Ptolemy says that the Tectosages occupied the most western parts of the Narbonensis, and that these are their cities: Illiberis, Ruscino, Tolosa Colonia, Cessero, Carcaso, Baeterrae, and Narbo Colonia. Next to them and extending to the Rhône he places the Arecomici, or Aricomii, as the name is in Ptolemy's text; and he assigns to the Arecomii only Vindomagus [VINDOMAGUS] and Nemausus Colonia (Nismes). These two nations occupied all the Provincia from the Rhône to its western limits; and if Livy is not mistaken (21.26), at the time of Hannibal's invasion of Italy, the Volcae had also possessions east of the Rhône.

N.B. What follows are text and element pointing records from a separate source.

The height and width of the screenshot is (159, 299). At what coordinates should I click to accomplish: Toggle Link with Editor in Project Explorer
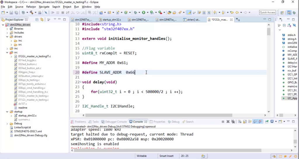click(42, 20)
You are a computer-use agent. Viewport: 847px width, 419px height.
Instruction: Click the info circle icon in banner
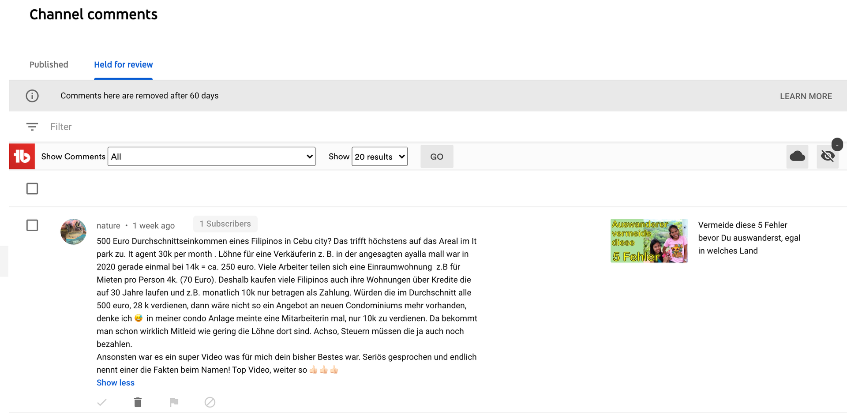32,96
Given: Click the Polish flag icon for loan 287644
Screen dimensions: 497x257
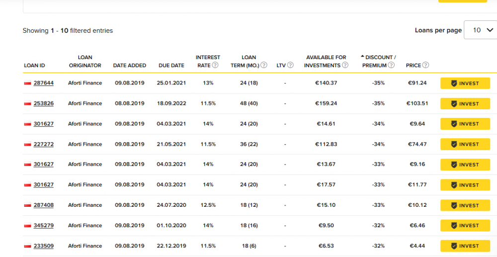Looking at the screenshot, I should 27,84.
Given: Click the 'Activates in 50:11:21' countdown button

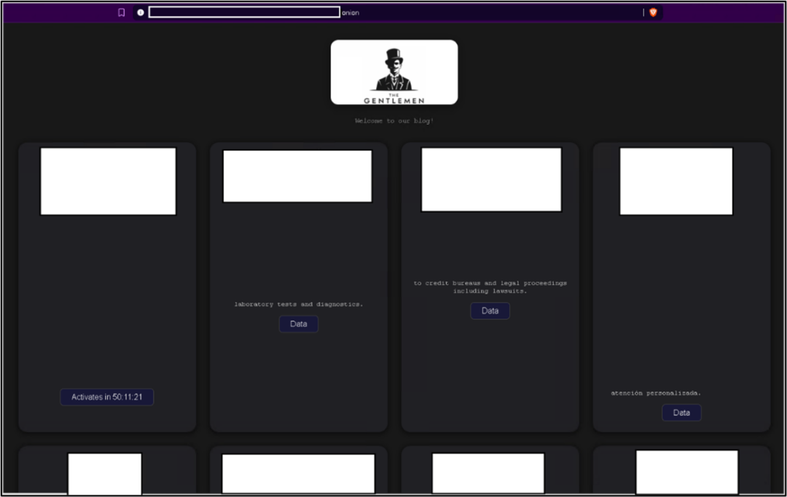Looking at the screenshot, I should click(106, 397).

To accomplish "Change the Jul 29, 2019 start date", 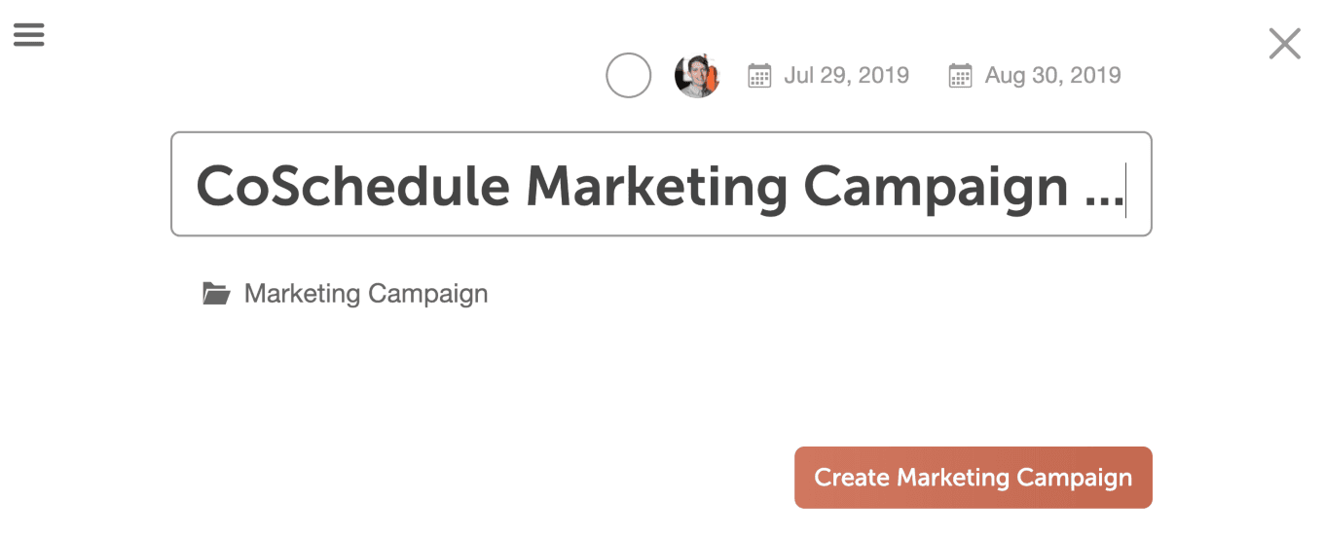I will click(846, 75).
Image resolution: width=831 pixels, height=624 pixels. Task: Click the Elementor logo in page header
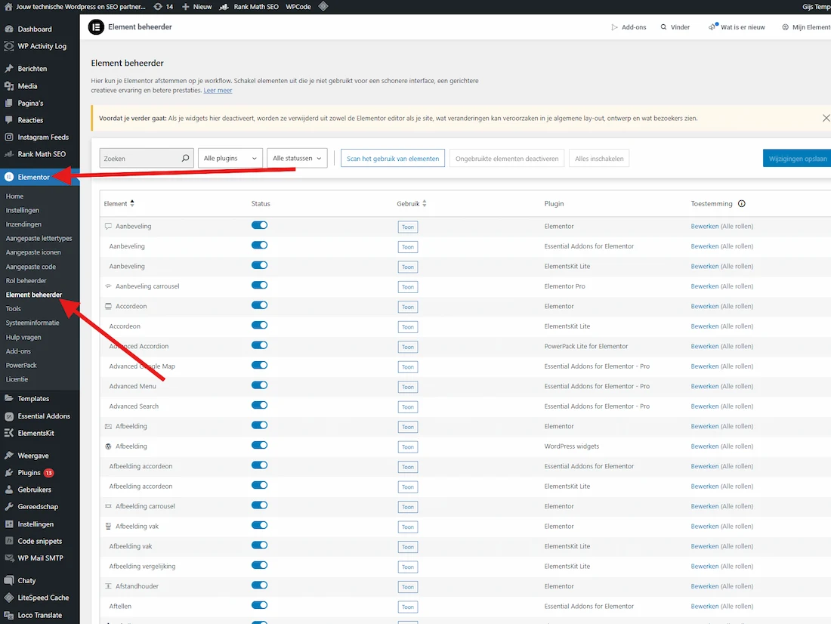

The Cebenna (Cévennes) formed a natural boundary between the Volcae Arecomici and the Gabali and Ruteni. As to the limits between the Tectosages and the Arecomici there is great difficulty; for while Ptolemy assigns Narbo to the Tectosages, Strabo (iv. p.203) says that Narbo is the port of the Arecomici; and it is clear that he supposed the Arecomici to have possessed the greater part of the Provincia. which is west of the Rhône, and that he limited the country of the Tectosages to the part which is in the basin of the Garonne. He makes the Tectosages extend also northwards to the Cêvennes, in the western prolongation of this range. The chief city of the Arecomici was Nemausus [NEMAUSUS]; and the chief city of the Tectosages was Tolosa; and if Narbo belonged to the Arecomici, we must limit the Tolosates, as already observed, to the basin of the Garonne. [NARBO; TOLOSA.]

There is some resemblance between the names Volcae and Belgae, and there is some little evidence that the Volcae were once named Belcae or Belgae. But it would be a hasty conclusion from this resemblance to assume a relationship or identity between these Volcae and the Belgae of the north of Gallia. There was a tradition that some of the Volcae Tectosages had once settled in Germany about the Hercynia Silva; and Caesar (B.G. 6.24) affirms, but only from hearsay, that these Volcae in his time still maintained themselves in those parts of Germany, and that they had an honourable character and great military reputation. He adds that they lived like the other Germans. The Tectosages also were a part of the Gallic invaders who entered Macedonia and Greece, and finally fixed themselves in Asia Minor in Galatia [GALATIA]. With the Roman conquest of Tolosa ended the fame of the Volcae Tectosages in Europe.